- Exercise instructions
The expected output is the first line of the data below and every line after it, up to and including the line containing "The width and height of the screenshot is (1125, 634).", each reproduced exactly.

** Opening Records for the task block **

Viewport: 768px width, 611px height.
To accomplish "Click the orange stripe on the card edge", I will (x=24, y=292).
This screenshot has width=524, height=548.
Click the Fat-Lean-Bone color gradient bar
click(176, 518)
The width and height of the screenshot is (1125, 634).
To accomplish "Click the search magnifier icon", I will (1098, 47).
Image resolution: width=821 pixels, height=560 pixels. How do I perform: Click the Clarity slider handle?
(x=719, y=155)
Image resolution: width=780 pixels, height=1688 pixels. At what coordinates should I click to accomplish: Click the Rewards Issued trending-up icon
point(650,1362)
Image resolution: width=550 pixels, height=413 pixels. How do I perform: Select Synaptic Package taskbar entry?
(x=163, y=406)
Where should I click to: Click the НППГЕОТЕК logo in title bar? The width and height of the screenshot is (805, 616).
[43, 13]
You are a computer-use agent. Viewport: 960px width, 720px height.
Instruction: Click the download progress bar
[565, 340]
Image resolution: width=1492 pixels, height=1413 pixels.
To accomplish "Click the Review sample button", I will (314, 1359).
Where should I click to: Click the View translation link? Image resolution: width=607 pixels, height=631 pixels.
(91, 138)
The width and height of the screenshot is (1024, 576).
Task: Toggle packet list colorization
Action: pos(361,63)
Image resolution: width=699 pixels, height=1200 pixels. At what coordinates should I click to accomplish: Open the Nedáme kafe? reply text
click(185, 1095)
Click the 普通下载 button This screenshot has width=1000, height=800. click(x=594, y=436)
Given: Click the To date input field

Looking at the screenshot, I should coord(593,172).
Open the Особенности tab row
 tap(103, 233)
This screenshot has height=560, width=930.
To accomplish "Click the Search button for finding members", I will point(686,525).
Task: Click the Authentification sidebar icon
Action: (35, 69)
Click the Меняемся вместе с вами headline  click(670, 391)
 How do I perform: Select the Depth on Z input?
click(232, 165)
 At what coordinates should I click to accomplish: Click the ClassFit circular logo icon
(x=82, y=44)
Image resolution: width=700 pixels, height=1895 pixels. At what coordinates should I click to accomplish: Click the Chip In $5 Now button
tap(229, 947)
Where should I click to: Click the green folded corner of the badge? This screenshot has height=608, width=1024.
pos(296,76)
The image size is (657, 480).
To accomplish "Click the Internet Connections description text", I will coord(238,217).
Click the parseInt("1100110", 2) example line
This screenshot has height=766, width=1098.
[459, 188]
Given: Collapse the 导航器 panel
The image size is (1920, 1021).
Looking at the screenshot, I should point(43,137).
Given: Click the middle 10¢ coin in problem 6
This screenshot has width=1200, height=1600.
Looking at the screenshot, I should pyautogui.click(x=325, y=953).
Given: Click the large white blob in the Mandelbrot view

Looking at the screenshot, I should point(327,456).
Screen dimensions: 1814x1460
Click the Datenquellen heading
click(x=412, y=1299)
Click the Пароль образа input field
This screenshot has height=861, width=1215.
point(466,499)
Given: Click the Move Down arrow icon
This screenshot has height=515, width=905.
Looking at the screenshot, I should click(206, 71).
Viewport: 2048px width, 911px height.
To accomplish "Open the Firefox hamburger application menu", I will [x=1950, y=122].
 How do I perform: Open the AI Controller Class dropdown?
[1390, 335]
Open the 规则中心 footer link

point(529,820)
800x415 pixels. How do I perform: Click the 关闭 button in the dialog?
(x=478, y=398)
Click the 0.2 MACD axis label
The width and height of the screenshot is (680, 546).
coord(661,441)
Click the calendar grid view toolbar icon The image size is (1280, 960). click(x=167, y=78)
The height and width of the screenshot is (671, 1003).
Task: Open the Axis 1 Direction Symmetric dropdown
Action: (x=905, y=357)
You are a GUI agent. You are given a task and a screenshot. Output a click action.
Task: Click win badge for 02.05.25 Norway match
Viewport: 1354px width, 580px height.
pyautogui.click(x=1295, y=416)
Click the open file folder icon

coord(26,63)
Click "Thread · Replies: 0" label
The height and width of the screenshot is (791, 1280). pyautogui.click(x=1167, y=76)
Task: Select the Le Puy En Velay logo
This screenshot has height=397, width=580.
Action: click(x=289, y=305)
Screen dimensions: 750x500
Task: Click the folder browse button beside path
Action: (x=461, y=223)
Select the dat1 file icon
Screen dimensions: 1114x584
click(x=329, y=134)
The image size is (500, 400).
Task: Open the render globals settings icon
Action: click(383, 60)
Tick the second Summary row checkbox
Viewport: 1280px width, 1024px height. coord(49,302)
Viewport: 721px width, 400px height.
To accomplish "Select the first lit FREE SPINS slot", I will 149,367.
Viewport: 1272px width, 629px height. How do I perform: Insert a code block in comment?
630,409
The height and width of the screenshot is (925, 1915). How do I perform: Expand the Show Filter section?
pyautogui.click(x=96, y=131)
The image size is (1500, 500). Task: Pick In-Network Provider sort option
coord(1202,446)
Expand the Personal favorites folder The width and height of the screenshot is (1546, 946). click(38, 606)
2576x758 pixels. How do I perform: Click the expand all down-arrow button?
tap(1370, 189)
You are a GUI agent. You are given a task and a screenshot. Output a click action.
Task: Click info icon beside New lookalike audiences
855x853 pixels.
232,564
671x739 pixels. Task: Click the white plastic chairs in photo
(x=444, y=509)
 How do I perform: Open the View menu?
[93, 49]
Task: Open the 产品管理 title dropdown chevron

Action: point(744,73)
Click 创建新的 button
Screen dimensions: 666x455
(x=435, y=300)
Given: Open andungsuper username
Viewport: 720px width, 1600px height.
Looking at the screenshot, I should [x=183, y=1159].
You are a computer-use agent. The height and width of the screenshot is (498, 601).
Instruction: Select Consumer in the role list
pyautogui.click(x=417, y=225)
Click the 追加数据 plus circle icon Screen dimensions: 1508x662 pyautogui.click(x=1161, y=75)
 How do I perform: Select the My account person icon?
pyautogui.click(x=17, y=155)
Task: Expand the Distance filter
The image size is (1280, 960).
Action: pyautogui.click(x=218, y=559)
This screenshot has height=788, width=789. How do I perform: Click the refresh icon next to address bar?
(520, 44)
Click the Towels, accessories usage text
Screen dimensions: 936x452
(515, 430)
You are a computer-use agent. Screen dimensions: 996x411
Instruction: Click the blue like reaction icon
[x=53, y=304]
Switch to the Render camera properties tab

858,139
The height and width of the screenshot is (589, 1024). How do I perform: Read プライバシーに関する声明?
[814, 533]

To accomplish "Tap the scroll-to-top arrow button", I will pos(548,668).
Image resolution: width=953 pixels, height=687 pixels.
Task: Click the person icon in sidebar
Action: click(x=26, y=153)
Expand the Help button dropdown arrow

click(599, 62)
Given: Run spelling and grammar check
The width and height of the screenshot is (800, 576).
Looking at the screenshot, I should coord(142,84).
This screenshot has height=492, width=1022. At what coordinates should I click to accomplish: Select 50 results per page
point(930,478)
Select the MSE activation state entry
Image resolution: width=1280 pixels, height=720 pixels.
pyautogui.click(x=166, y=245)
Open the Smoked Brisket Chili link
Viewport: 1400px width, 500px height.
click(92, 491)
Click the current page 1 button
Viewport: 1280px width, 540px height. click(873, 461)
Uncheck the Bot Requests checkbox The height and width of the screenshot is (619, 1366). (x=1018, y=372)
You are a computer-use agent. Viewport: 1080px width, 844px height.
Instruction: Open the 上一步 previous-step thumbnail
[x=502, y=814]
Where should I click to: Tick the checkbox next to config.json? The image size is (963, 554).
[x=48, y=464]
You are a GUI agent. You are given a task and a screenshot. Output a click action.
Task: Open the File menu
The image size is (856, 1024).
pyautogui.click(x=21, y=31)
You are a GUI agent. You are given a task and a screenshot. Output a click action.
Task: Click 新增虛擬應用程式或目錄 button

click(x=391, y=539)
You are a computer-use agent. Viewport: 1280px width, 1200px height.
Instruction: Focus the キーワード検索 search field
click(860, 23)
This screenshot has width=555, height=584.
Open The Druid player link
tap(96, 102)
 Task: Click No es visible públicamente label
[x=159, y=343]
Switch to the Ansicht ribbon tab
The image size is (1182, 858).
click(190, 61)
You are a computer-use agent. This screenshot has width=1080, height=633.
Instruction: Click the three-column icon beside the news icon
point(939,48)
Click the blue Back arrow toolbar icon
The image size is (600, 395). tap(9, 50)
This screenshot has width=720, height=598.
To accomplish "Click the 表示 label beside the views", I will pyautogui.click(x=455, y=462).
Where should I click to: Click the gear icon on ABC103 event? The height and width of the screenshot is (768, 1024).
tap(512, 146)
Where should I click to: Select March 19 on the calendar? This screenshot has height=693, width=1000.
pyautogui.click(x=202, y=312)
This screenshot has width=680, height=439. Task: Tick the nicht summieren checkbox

** Closing Records for the task block **

- Answer below
Viewport: 768px width, 611px height.
To accomplish "Click the orange stripe on the card edge", I will (x=24, y=292).
This screenshot has width=524, height=548.
Click the Fat-Lean-Bone color gradient bar
click(176, 518)
The width and height of the screenshot is (1125, 634).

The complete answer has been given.